━━━ MATERIAL ━━━

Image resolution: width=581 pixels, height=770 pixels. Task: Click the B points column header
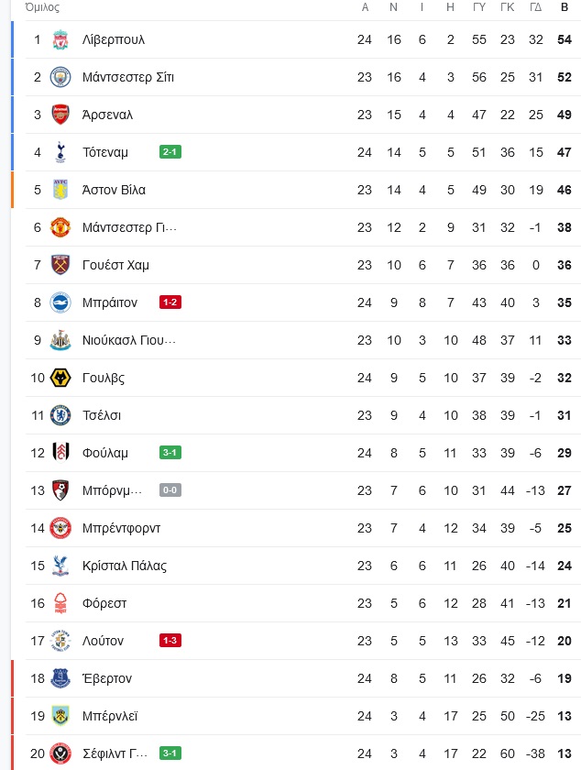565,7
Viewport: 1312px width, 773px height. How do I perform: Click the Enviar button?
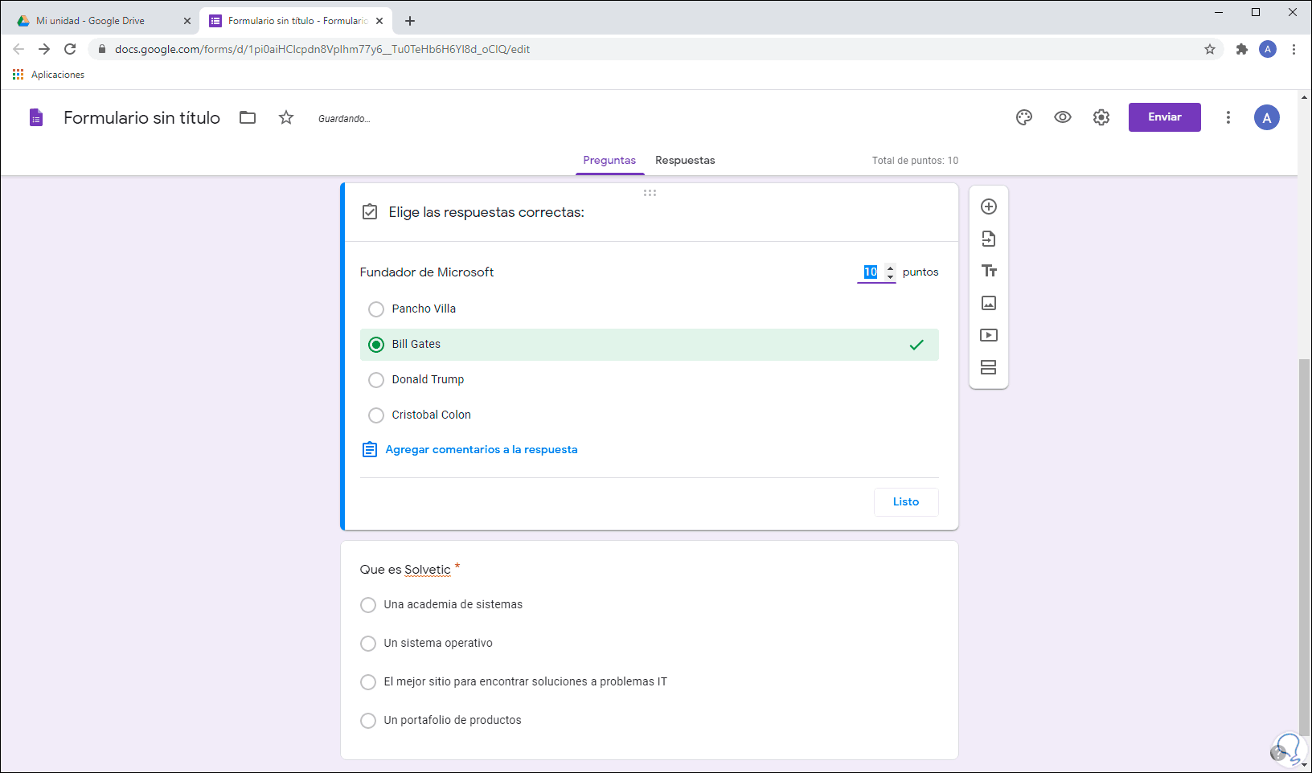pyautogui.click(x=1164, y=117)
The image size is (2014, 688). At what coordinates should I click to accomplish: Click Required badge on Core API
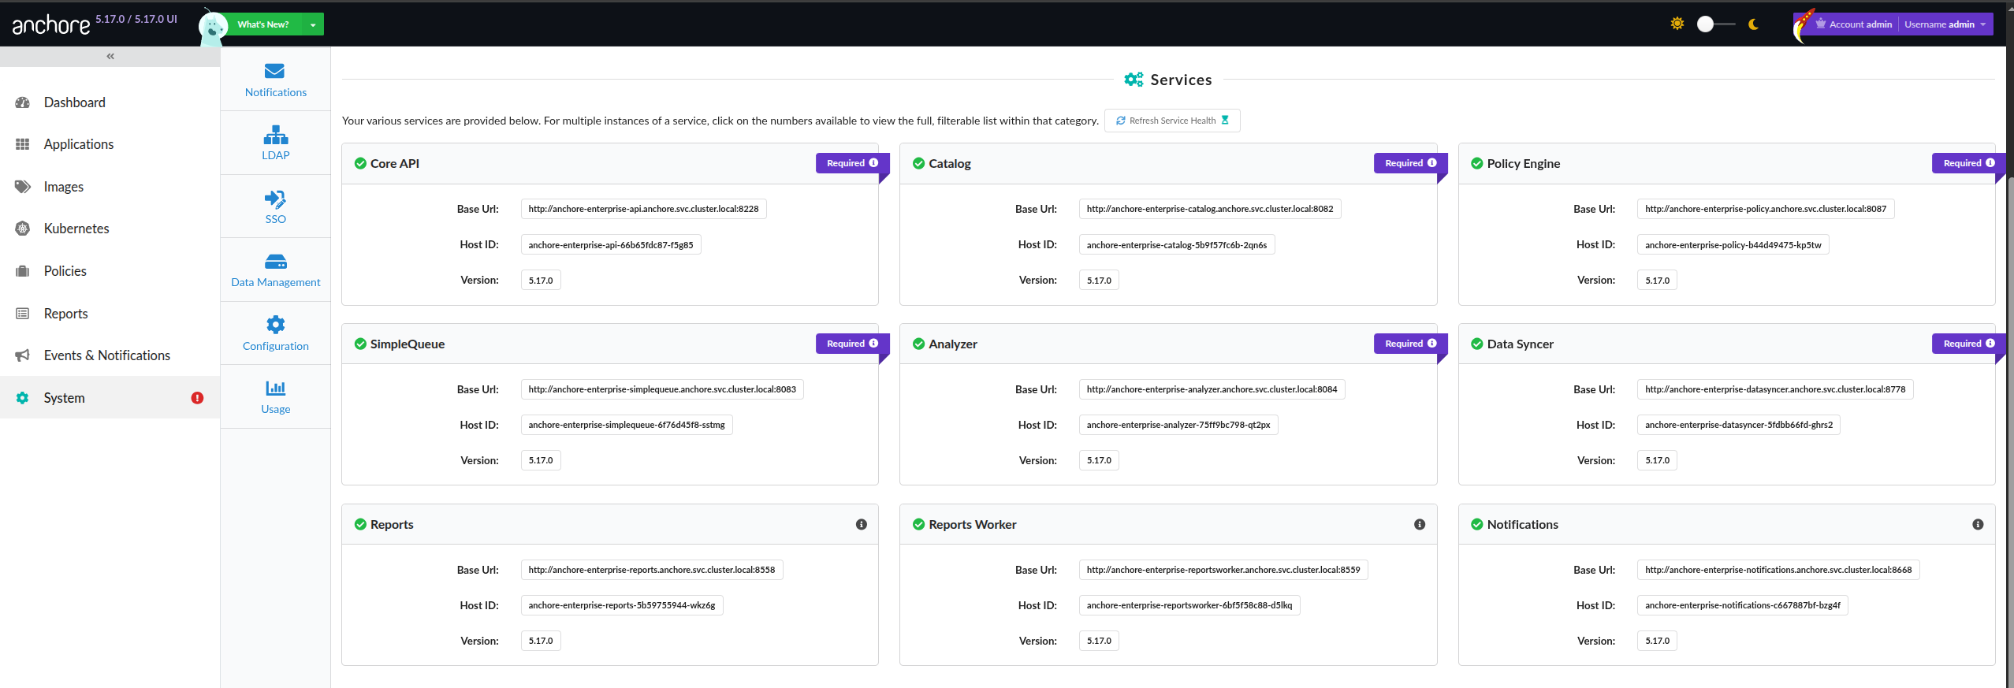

━━━
━━━ MATERIAL ━━━

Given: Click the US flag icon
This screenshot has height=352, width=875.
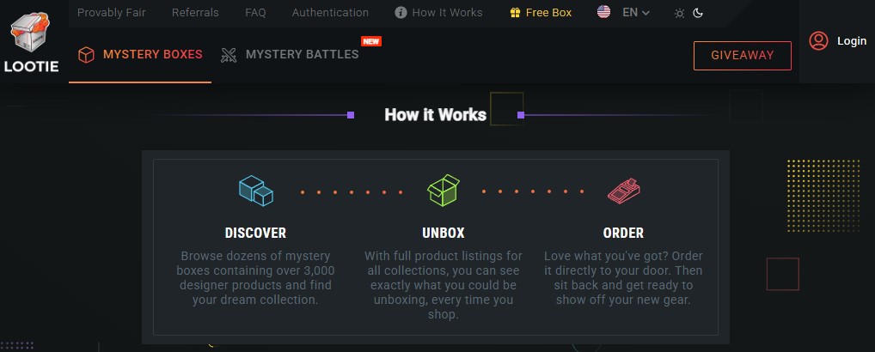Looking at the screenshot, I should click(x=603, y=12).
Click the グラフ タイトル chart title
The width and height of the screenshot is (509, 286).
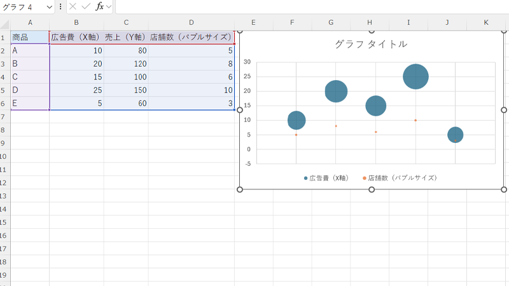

━━━

### PROMPT
Please edit the entries between the lines holding "Image resolution: width=581" and "The image size", inclusive, replacing "header" with "label" and leaving everything else unchanged. Give back only those lines, without the pictures.

### WRITTEN SOLUTION
Image resolution: width=581 pixels, height=770 pixels. Task: Click the B points column label
565,7
Viewport: 1312px width, 773px height. How do I perform: Click the Enviar button?
pyautogui.click(x=1164, y=117)
The image size is (2014, 688). At what coordinates should I click to accomplish: Click Required badge on Core API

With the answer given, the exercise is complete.